Oh wow, right. The last question is courtesy of my mother. She's eighty three. Her name's Mary Harper. Mary asks, oh, how I professor, She says. My mum used to say to me, I don't know if this is bullshit, so I need I need. It's bullshit, it's true or it's kind of true. The sleep that we get before midnight is like like an hour before midnight is worth two hours after midnight or something like that, like the sleeper is more valuable or something. Is that bullshit.
I can't answer that, but what I can say is that there may be a basis for it, because, as you know, sleep is divided up into these deep sleep, slow wave sleep, and then sleep, and we have a series of these cycles depending on seventy to ninety minutes throughout the night. Now we have more deeper slow wave sleep during the first half of the night compared to the second half of the night. And it's been argued that deeper sleep is associated with memory consolidation and the
processing of information. So it may not be completely daft, and there is you can think about it having some some relevance. I mean, but the studies haven't really been done right, all right.
Well you're a gun. That's a good thing. You're a gun. The name of the Proft's book is called a Lifetime's written a bunch of Have you written a bunch of books, now, haven't you?
I have? Yes. But this is the first sole author one and the first one which is truly I think, accessible for everybody.

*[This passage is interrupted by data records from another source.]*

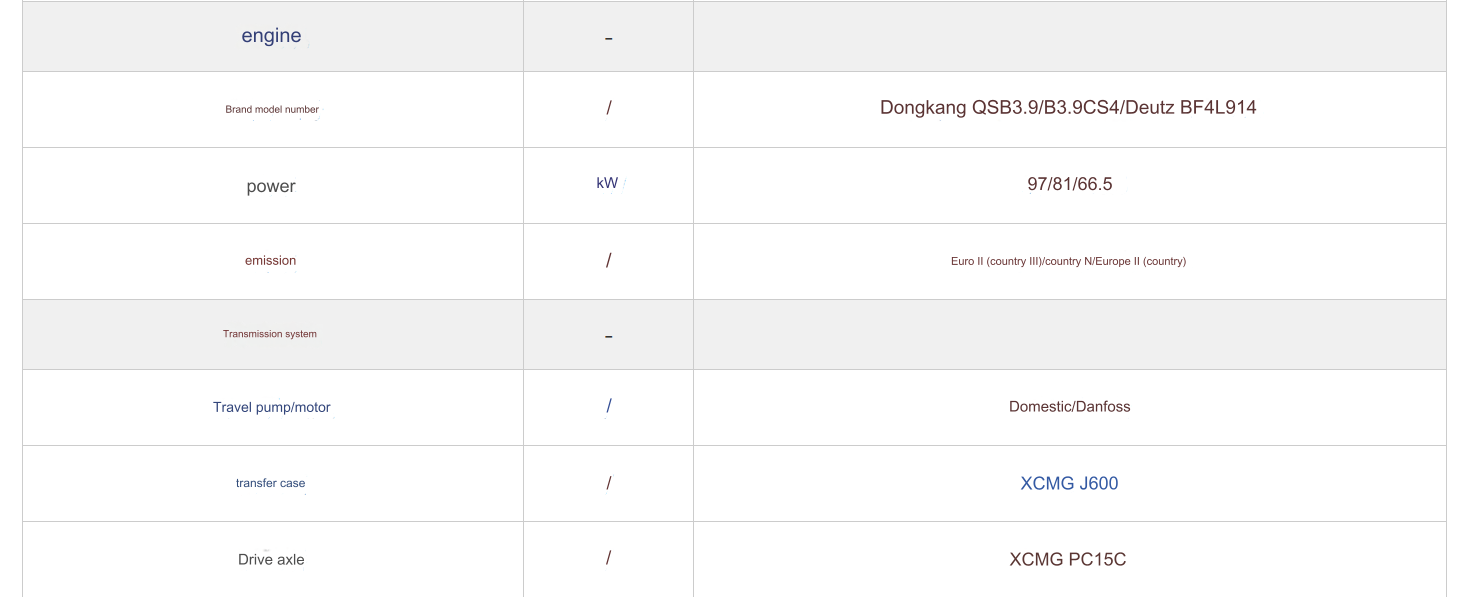Select the Drive axle row label
The width and height of the screenshot is (1463, 597).
click(271, 559)
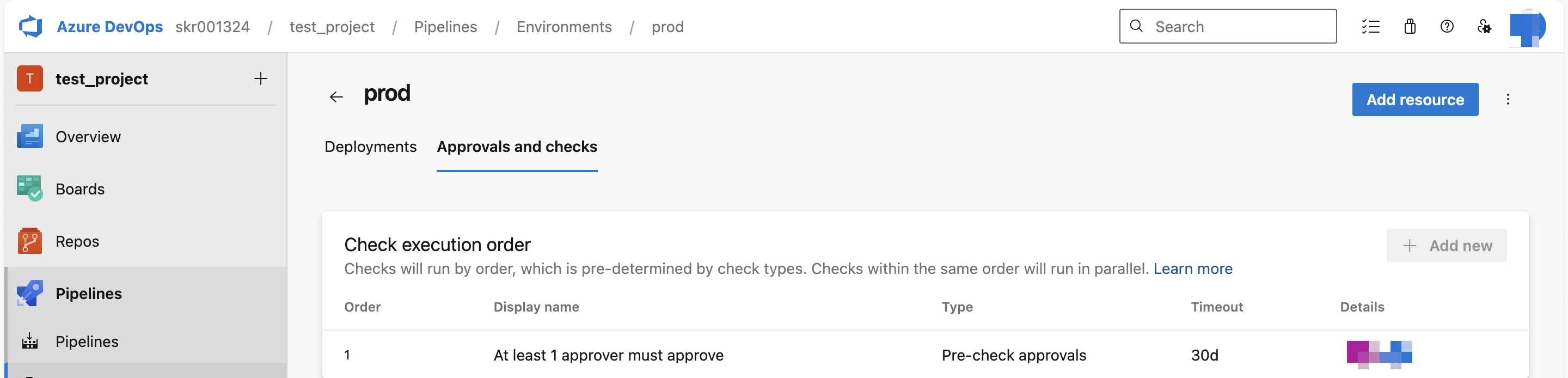Switch to the Deployments tab
This screenshot has width=1568, height=378.
point(370,147)
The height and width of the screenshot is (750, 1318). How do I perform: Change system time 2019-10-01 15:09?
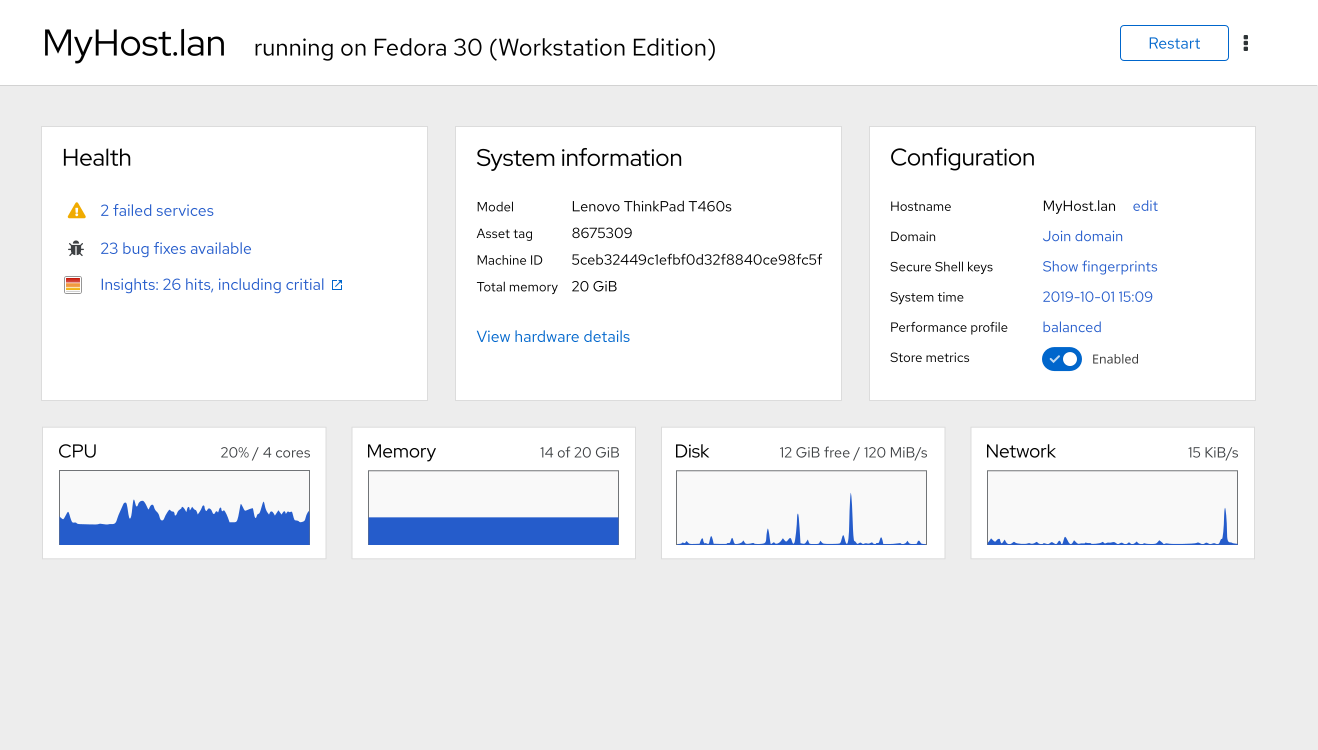click(1097, 297)
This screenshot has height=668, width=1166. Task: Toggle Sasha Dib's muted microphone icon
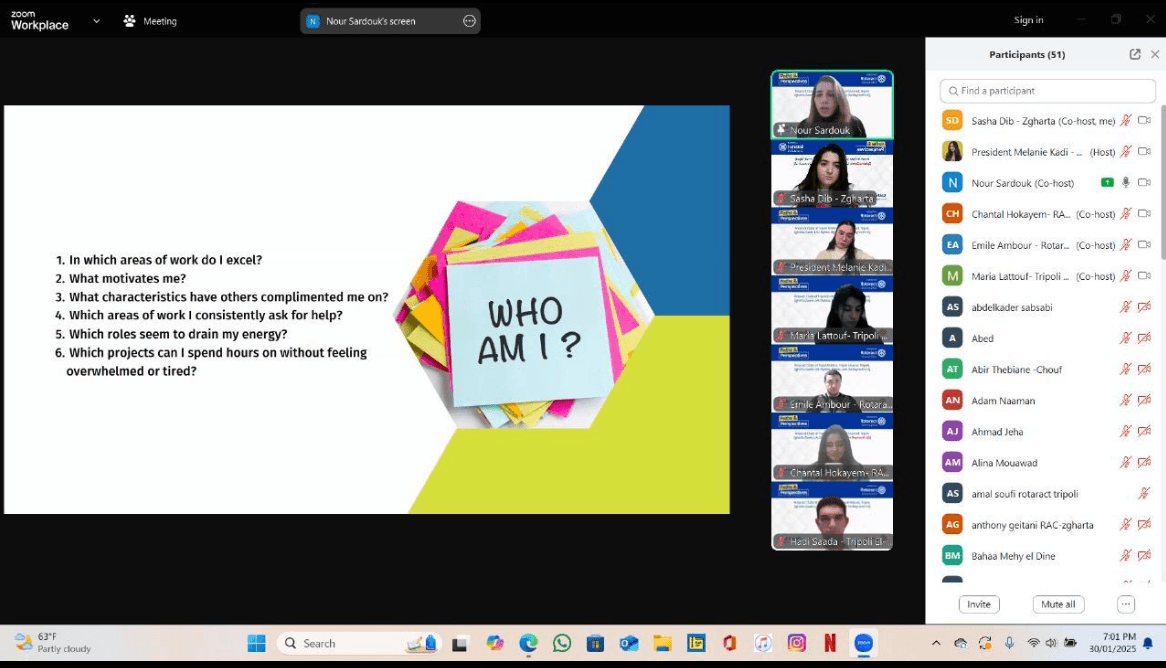coord(1126,121)
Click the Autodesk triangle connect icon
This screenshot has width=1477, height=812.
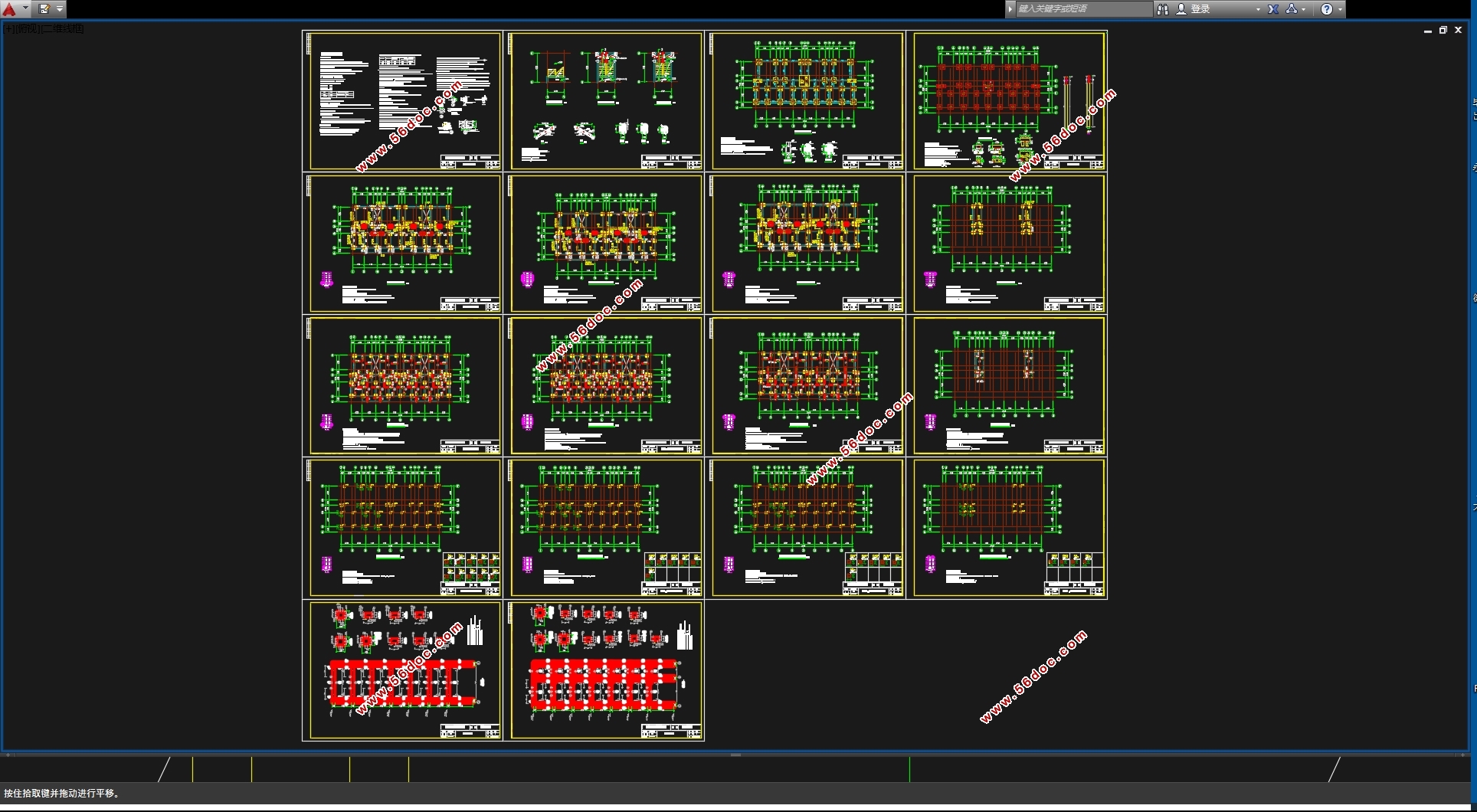(1292, 9)
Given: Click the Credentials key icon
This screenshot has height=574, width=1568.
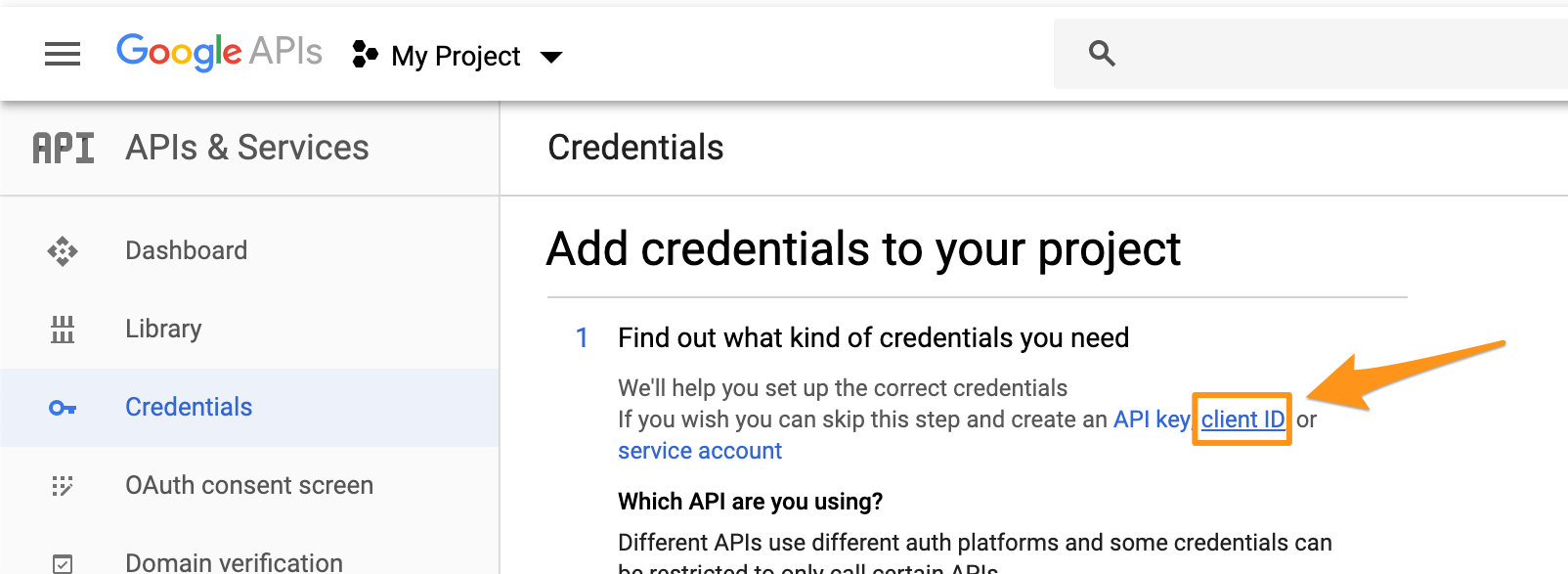Looking at the screenshot, I should pyautogui.click(x=63, y=408).
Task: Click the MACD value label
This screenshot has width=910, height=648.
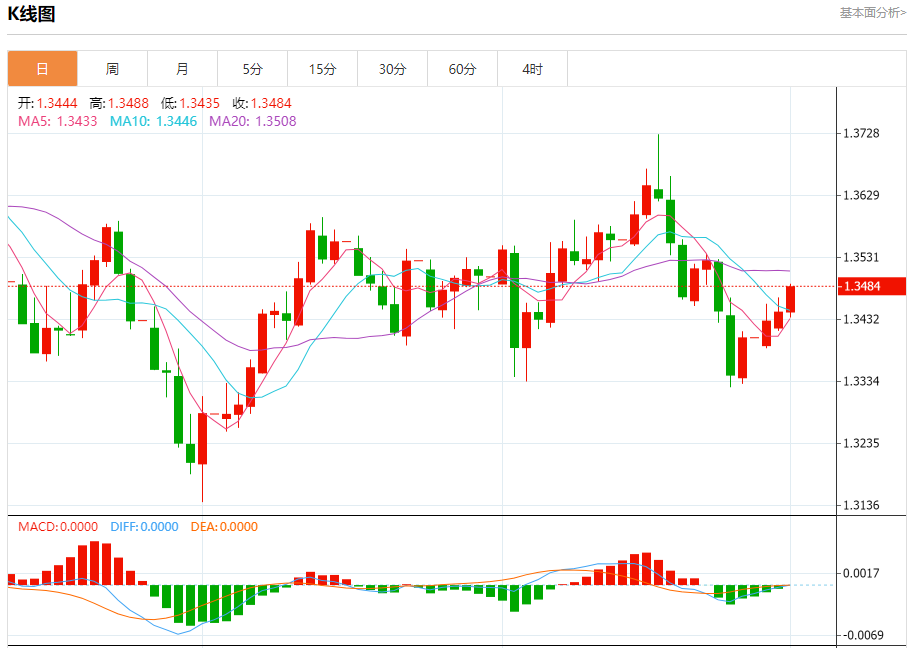Action: click(58, 527)
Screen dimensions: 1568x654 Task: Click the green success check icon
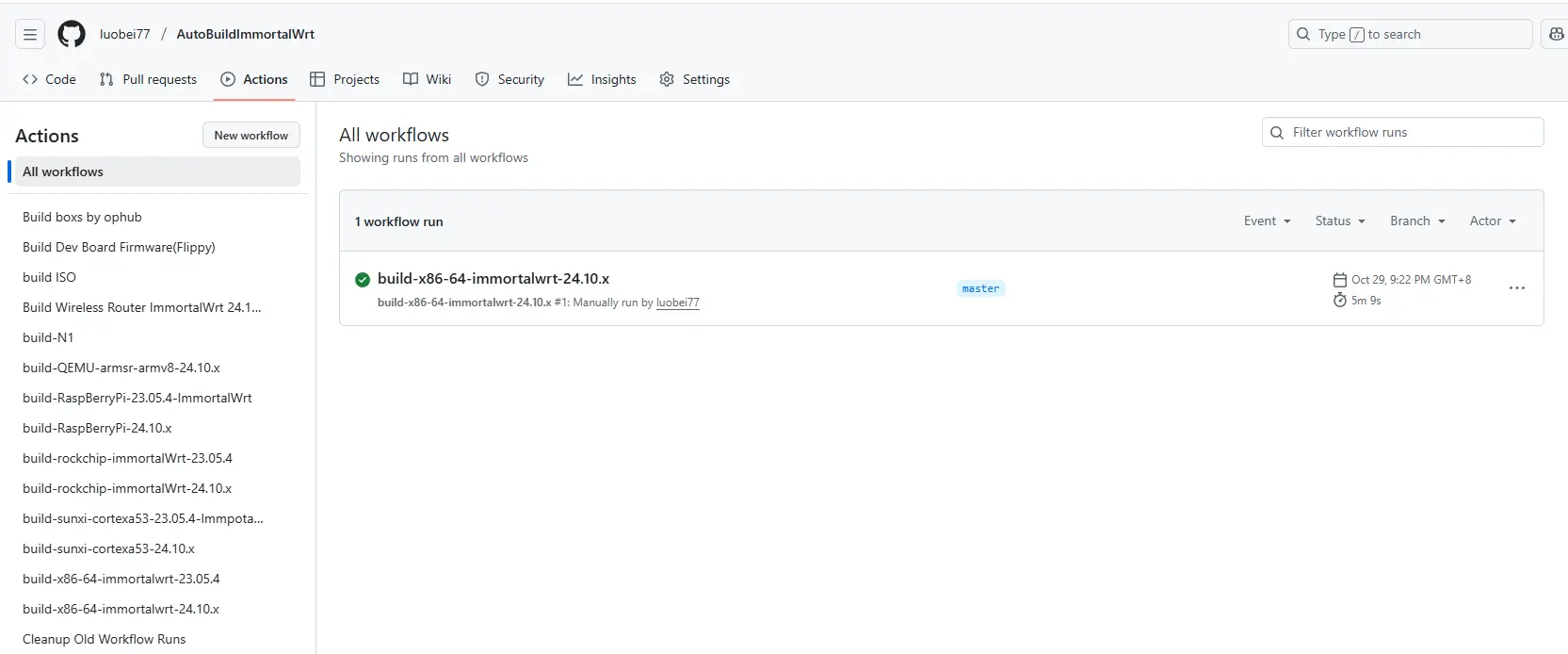363,279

So this is a user friendly book. This is not your academic tomb that's going to blow your head off. It's called Lifetime. Your body clock and its essential roles in good health and sleep, Professor Russell Foster. Where else do you want to steer people, sir, Anything any website, any social media platform, or any anything that you want to point our audience towards.
I mean, clearly, what I'd like to do is read Lifetime and really come away with the fact that there's a lot of really good science that they can use to improve their individual health and happiness. You know, as I sort of say at the end of the book, the stupid and the wise will die. In the end Circadian wise, you know, on average, will live live better, live longer, be healthier, and actually enjoy the company of others and the world and all the opportunities the world
has to offer. So I just think I want people to embrace this area of science and not get frightened of it, and to use it to their best advantage.
Was it liberating? Last question or promise? Was it liberating writing without having to be so bloody particular about referencing everything and bit like, just to be able to tell stories and speak from your own experience and observation. Was it liberating?
Well, there's two parts to that, Craig, Because in fact, every bit of science is referenced, and what was interesting is that Penguin didn't kick back on the fact that there are nine hundred and twenty one references. So the key thing for me was that people could look up the science for themselves, but the text itself was accessible, and as soon as I began to feel comfortable writing in a different way, then it was great. It was
a bit liberating. But for me, it's okay being accessible, but the science has got to be as rigorous as possible, and as I say, all of those scientific facts are referenced within the book.
I'd expect nothing less. We will say goodbye to you officially off air, but for the moment, thanks so much. You're bloody brilliant. We think you're asin Thanks for being part of the You project for an hour.
Well thanks Craig and Melissa. I really enjoyed it.
Thank you sir, Thank you Melissa, Thank you everyone.